Пруссы вместе с орденскими братьями уже второй день сидели за длинными столами и, переевши, не могли даже подумать ни о дичи, ни о вине. И когда прислуживающие братья внесли на деревянных блюдах капусту, крестоносцы радостно оживились, а пруссы, притихнув, с удивлением смотрели, как орденские братья с хрустом поедают это невиданное пруссами кушанье.
Хмельной прусс, размахивая грамотой, выданной ему орденом за восковыми печатями, нашептывал своему соседу:
— Вот видишь, они такие же люди, как и мы, только что оружия у них больше… Мы никогда их не победим, потому что они способны есть траву… Им и в пустыне не страшно будет…
Тем временем крестоносцы с наслаждением поедали капусту, и тот же прусс, следящий за ними исподлобья, внезапно хлопнул грамотой по столу и громко, чтобы услышали все присутствующие пруссы, воскликнул:
— Ничего, и мы научимся!
И он с отвращением принялся жевать капустный лист.
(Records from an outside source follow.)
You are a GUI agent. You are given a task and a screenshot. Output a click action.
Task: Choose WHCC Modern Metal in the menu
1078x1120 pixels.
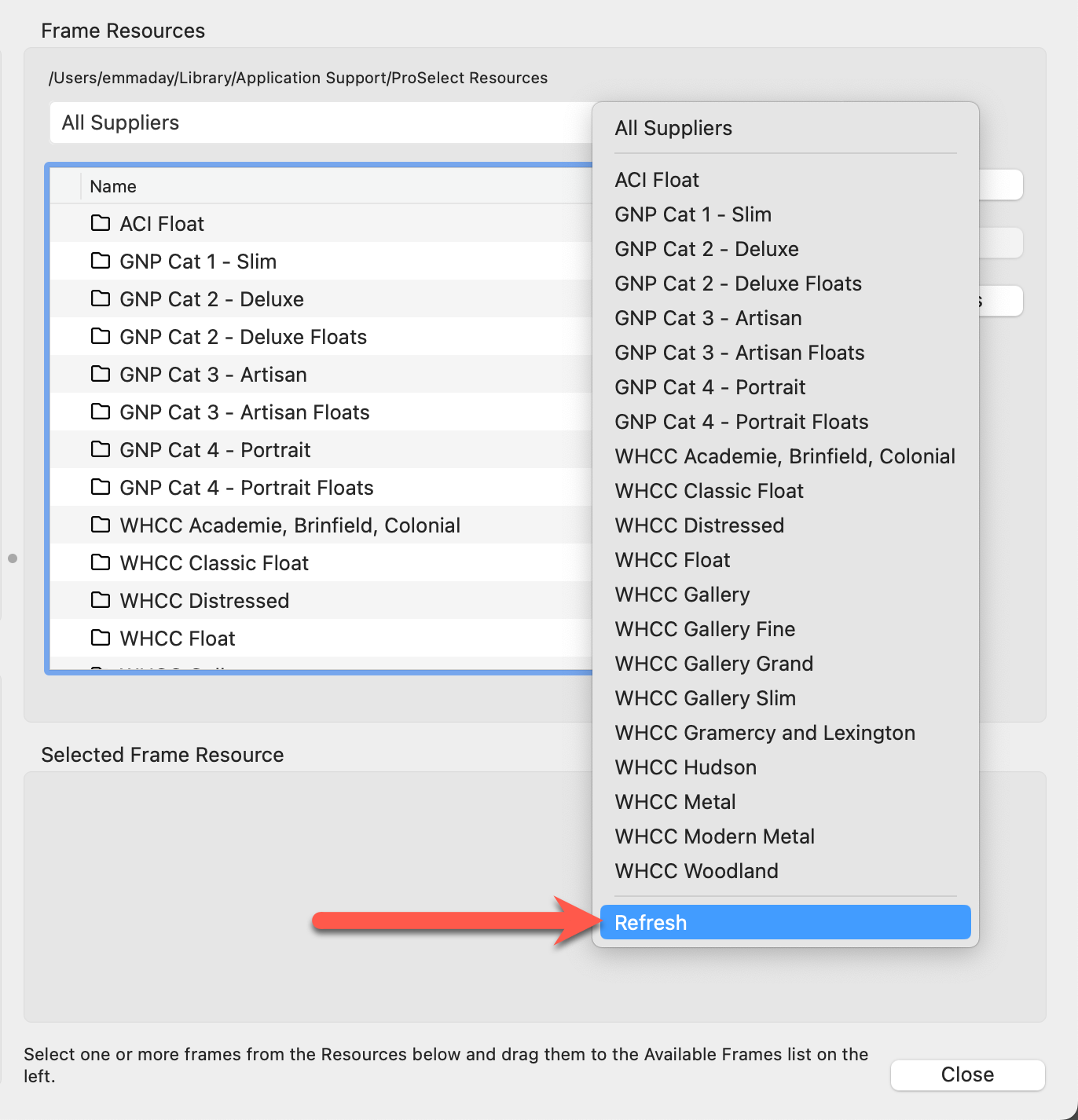tap(714, 836)
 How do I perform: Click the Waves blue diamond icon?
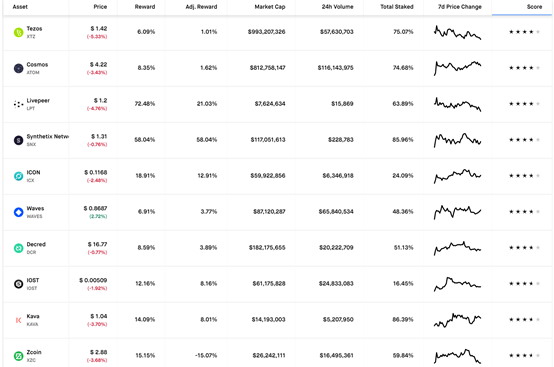coord(18,212)
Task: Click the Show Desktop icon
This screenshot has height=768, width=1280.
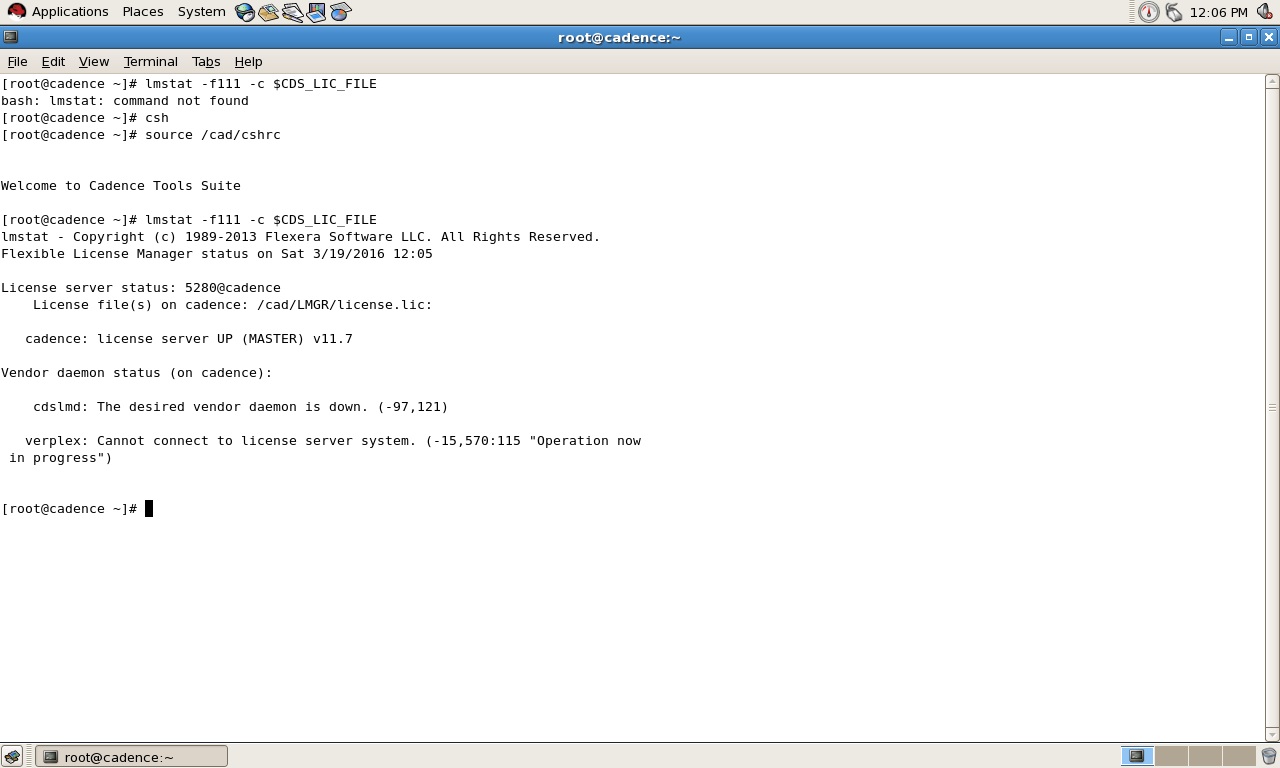Action: pos(12,756)
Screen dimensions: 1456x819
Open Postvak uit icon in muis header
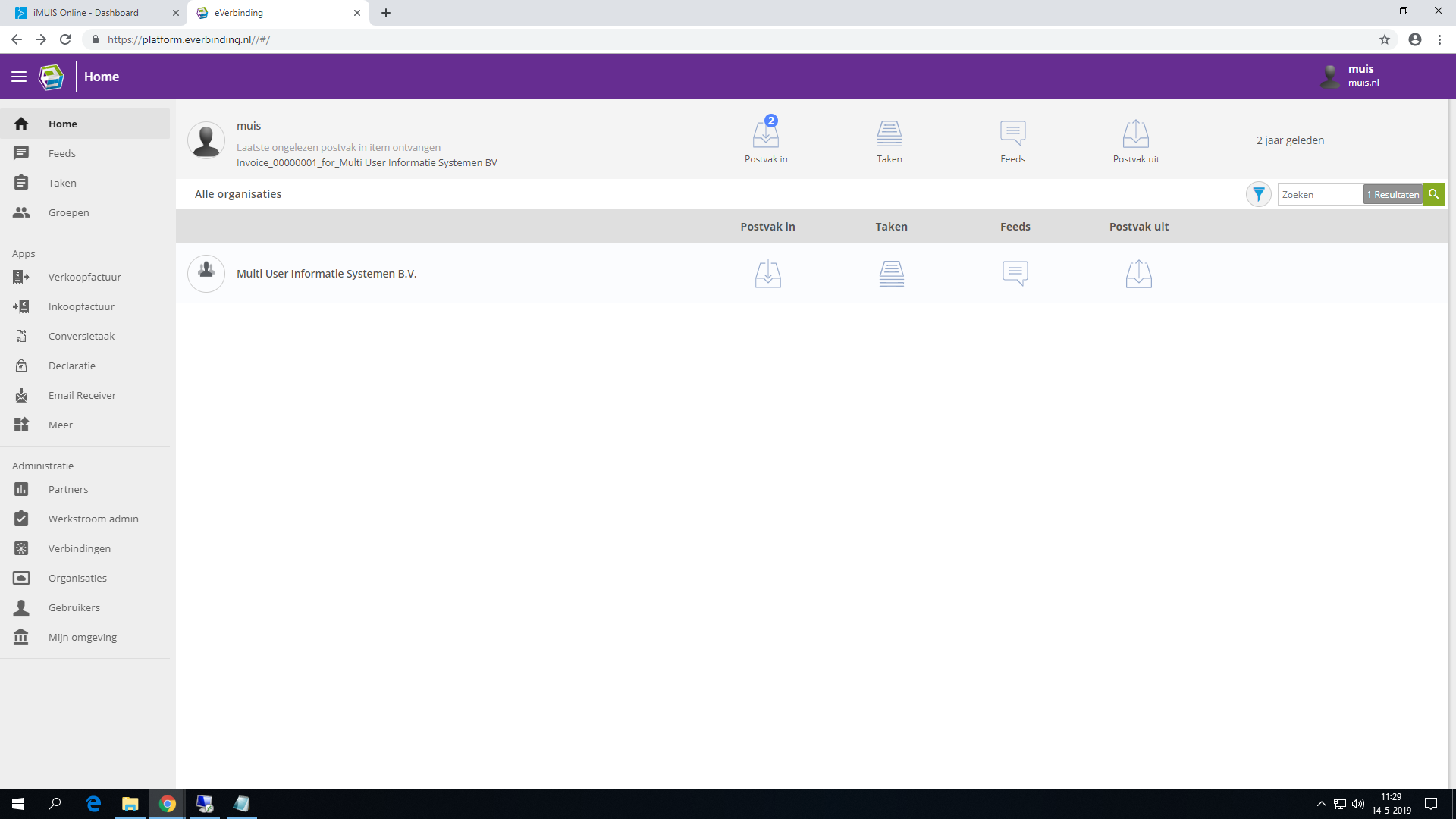tap(1135, 135)
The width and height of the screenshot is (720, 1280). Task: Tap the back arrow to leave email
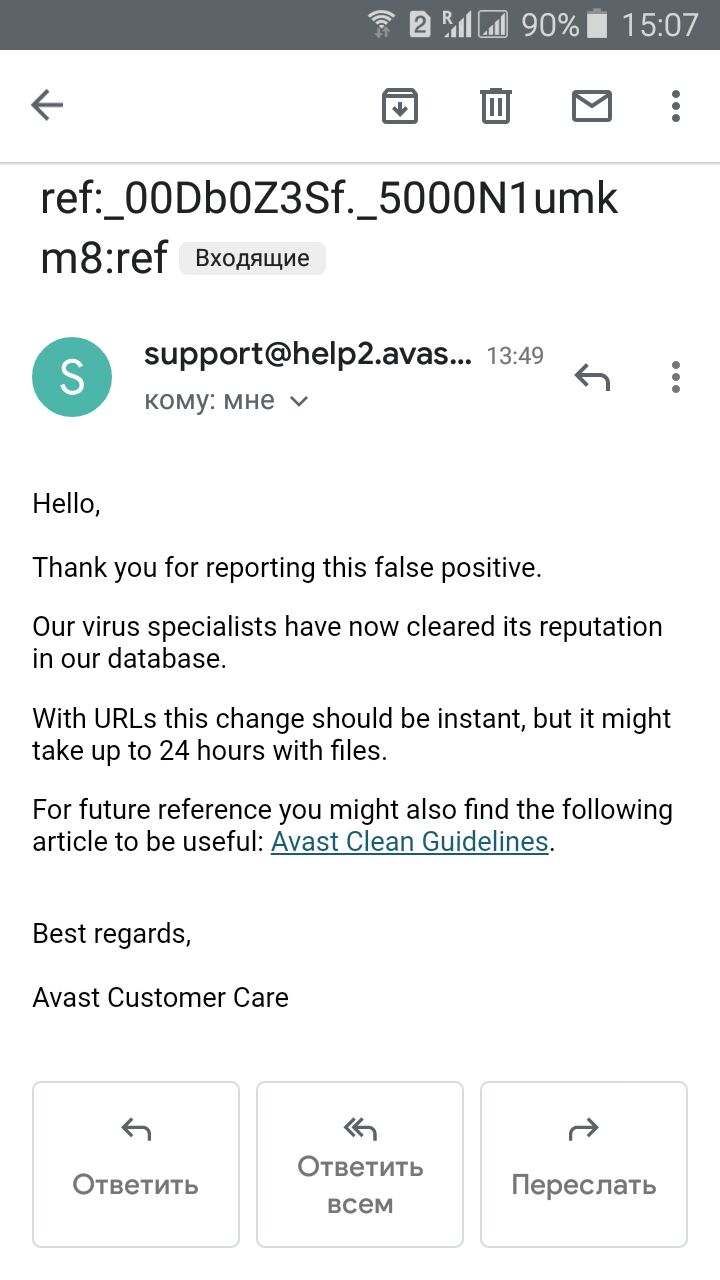pyautogui.click(x=47, y=105)
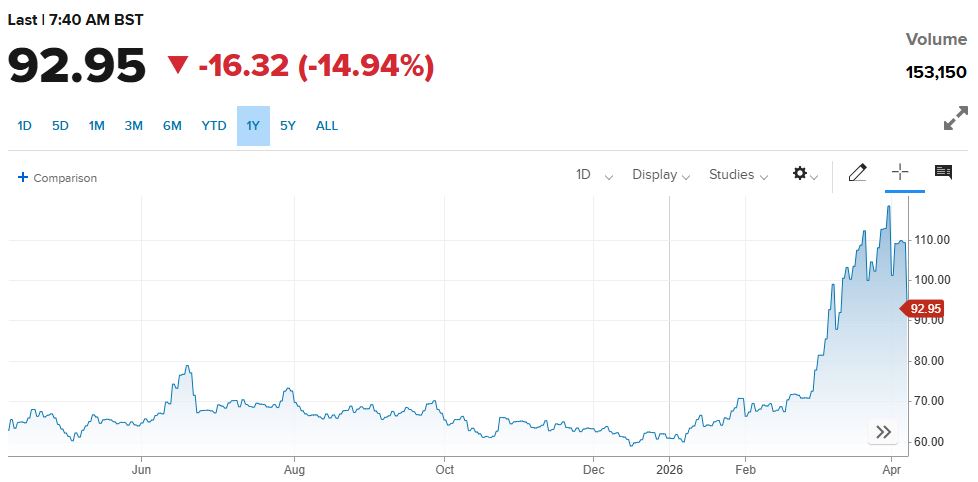This screenshot has width=978, height=482.
Task: Open the chart comments icon
Action: [943, 173]
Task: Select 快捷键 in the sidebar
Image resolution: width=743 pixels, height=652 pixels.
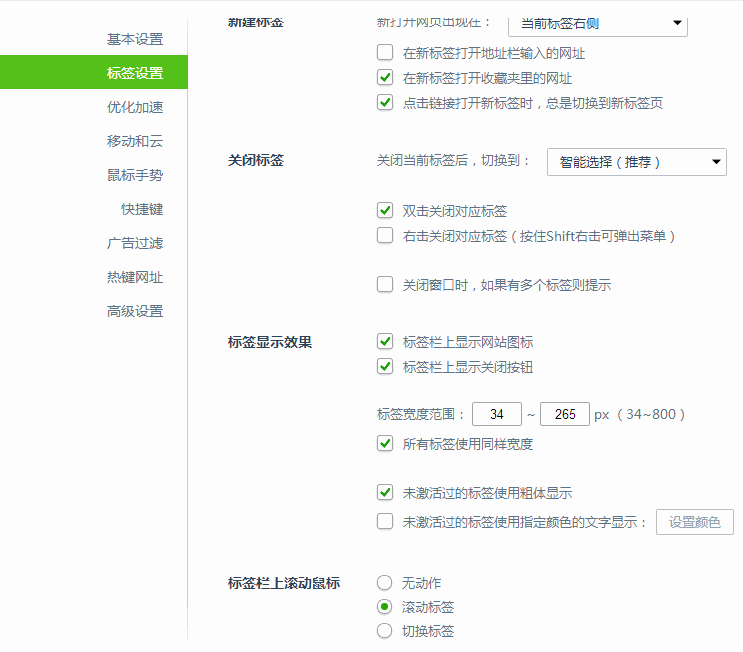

Несколько пруссов последовали его примеру. А крестоносцы снисходительно улыбались.
Хартмунд фон Грумбах стоял, укрывшись в тени галереи, и, наморщив лоб, смотрел на прусса, упорно жующего и проглатывающего целые листы капусты, пока его челюсти вдруг не перестали двигаться и он не поднял глаза к галерее.
— Хвала нашему господу Иисусу Христу, прусские вожди! Как я вижу, ваши души пребывают в мире и покое, — промолвил магистр, выходя на свет. — Удовлетворены ли вы нашим братским соглашением?
— Да, — ответили пруссы.
— Отправились ли посланцы с этой доброй вестью в ваши земли?
— Да, — ответили пруссы.
— В псалмах говорится: да воцарятся мир и благодать, — сказал магистр и поднял руку. — Так выпейте же.
— За фон Грумбаха! — подняли кубки пруссы.
Магистр опустил руку и вдруг негромко спросил:
— Дорогие мои гости! Чего заслужил человек, который, пользуясь гостеприимством, угощаясь яствами и напитками, вонзает в спину хозяина нож?